Activity
Search the listing below, and show each line that includes the word "computer".

** Opening Data extracts block **

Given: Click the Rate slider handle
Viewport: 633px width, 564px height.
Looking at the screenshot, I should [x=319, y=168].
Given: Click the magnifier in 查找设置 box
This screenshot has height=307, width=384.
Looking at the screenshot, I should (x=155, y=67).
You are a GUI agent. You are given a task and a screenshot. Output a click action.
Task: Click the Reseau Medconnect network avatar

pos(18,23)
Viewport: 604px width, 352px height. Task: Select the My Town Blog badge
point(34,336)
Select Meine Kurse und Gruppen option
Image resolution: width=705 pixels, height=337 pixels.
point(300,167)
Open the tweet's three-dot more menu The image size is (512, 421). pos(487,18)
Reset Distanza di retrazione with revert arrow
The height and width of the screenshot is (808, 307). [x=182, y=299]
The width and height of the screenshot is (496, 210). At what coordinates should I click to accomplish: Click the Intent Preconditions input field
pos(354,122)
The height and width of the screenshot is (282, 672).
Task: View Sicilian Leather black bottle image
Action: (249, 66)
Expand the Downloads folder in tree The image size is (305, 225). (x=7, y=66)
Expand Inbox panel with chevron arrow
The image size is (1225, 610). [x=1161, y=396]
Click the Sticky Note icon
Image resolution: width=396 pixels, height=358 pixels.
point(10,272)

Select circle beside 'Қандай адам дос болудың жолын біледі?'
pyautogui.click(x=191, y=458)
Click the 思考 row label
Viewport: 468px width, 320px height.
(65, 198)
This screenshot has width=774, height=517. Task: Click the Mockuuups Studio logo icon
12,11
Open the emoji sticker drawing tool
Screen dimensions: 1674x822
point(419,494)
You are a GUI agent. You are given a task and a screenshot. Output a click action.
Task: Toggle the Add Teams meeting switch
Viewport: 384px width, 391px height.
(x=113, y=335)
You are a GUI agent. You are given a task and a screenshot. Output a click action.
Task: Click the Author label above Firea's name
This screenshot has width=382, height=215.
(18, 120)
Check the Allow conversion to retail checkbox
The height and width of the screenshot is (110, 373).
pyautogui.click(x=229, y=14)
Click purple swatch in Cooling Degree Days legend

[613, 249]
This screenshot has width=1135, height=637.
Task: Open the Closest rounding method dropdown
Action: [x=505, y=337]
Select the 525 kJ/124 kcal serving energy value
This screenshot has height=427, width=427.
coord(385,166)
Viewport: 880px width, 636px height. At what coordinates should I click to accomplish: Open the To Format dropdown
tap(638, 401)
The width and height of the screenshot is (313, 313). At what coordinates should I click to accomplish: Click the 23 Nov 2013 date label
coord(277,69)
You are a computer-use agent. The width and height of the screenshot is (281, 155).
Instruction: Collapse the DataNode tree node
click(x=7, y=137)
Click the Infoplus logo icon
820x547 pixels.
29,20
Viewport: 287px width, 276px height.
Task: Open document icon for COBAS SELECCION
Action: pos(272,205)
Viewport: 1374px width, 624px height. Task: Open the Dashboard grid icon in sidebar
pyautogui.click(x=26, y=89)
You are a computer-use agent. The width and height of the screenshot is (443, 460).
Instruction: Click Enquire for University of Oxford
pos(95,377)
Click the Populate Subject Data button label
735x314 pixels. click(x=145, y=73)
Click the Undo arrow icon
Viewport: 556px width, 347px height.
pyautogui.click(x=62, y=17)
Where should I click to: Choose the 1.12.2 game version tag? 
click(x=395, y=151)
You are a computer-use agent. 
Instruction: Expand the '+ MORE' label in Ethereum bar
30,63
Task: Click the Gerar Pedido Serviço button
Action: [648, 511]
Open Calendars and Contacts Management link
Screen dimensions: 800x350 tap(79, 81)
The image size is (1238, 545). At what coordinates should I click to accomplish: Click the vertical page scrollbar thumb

** Closing Data extracts block **

Result of the task
You are a computer-use agent. The width and height of the screenshot is (281, 155).
You are a computer-use agent. The width and height of the screenshot is (443, 460).
You are a computer-use agent. 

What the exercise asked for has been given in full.